* [Task requirements]:
Every entry is to be reproduced word for word, but the images are not.

* [Stored dataset items]:
⟨
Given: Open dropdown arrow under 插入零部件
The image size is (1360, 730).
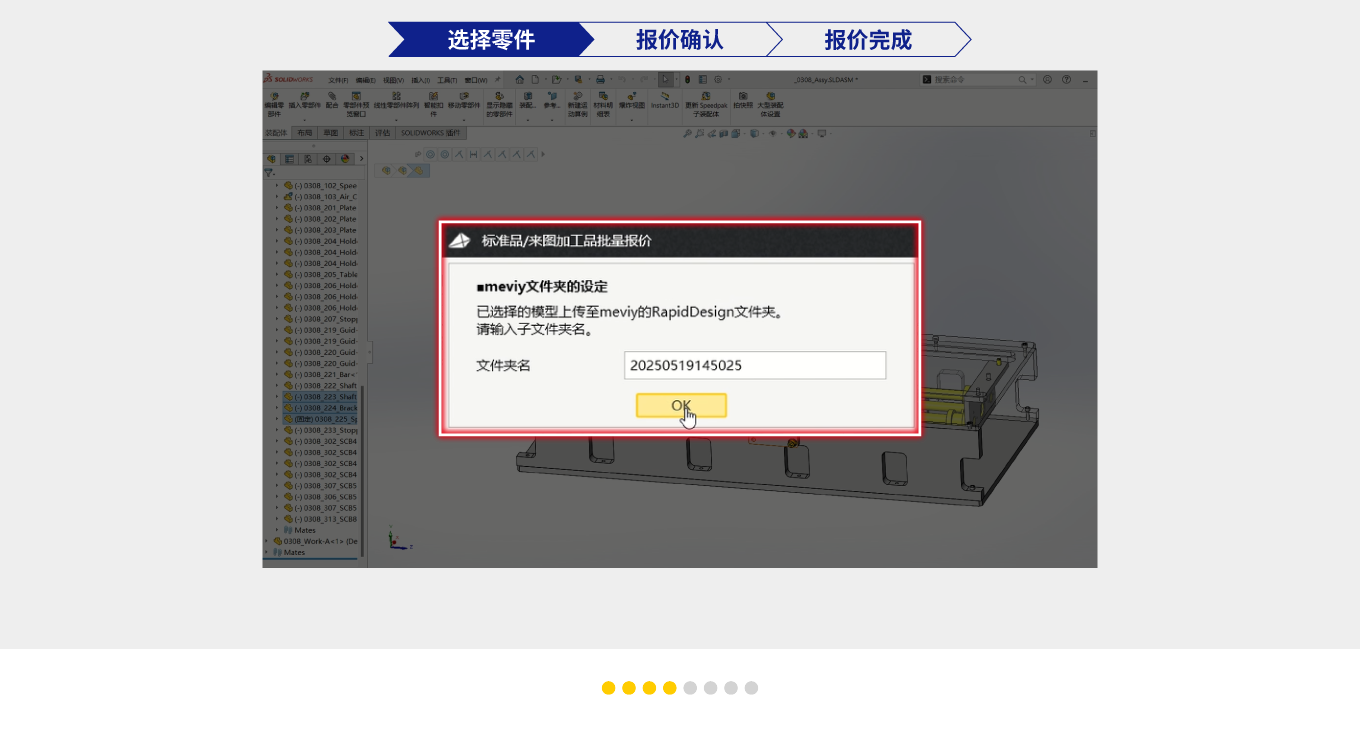Looking at the screenshot, I should tap(305, 120).
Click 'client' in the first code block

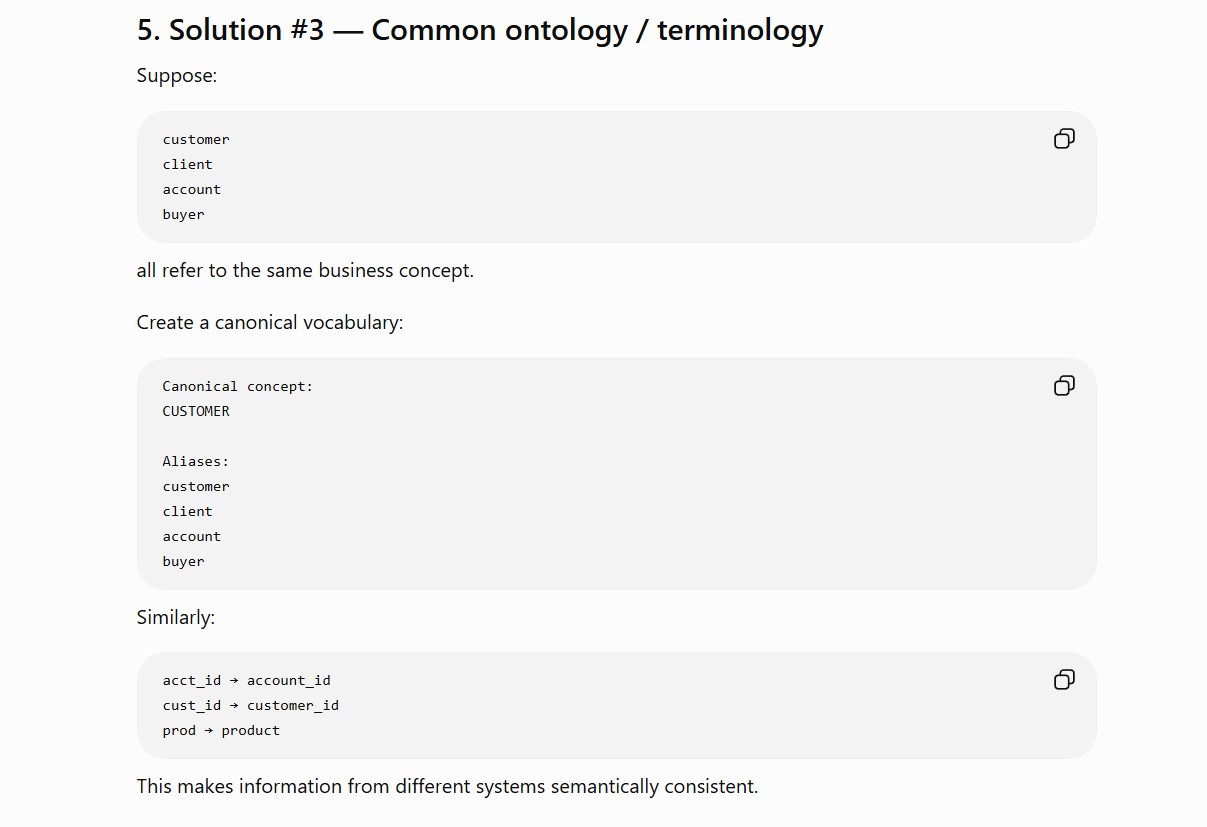pyautogui.click(x=188, y=165)
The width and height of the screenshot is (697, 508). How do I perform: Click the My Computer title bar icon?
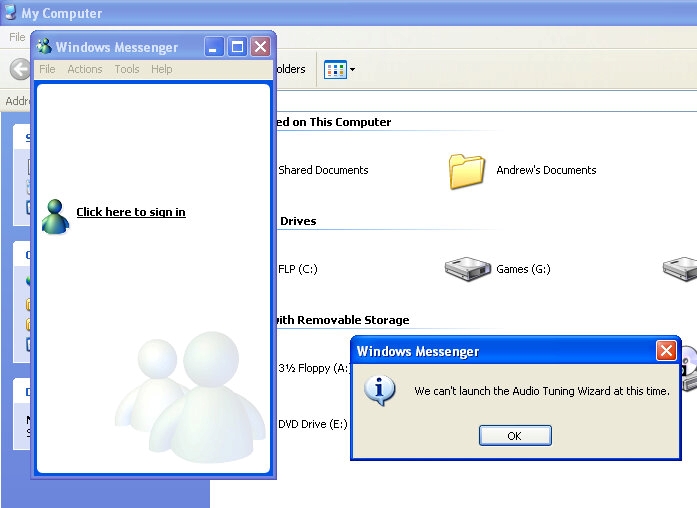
⟩
* [Answer to this exercise]:
Given: Open dropdown arrow under 插入零部件
The image size is (1360, 730).
Looking at the screenshot, I should tap(305, 120).
Click 'client' in the first code block

pyautogui.click(x=188, y=165)
The width and height of the screenshot is (697, 508). How do I perform: Click the My Computer title bar icon?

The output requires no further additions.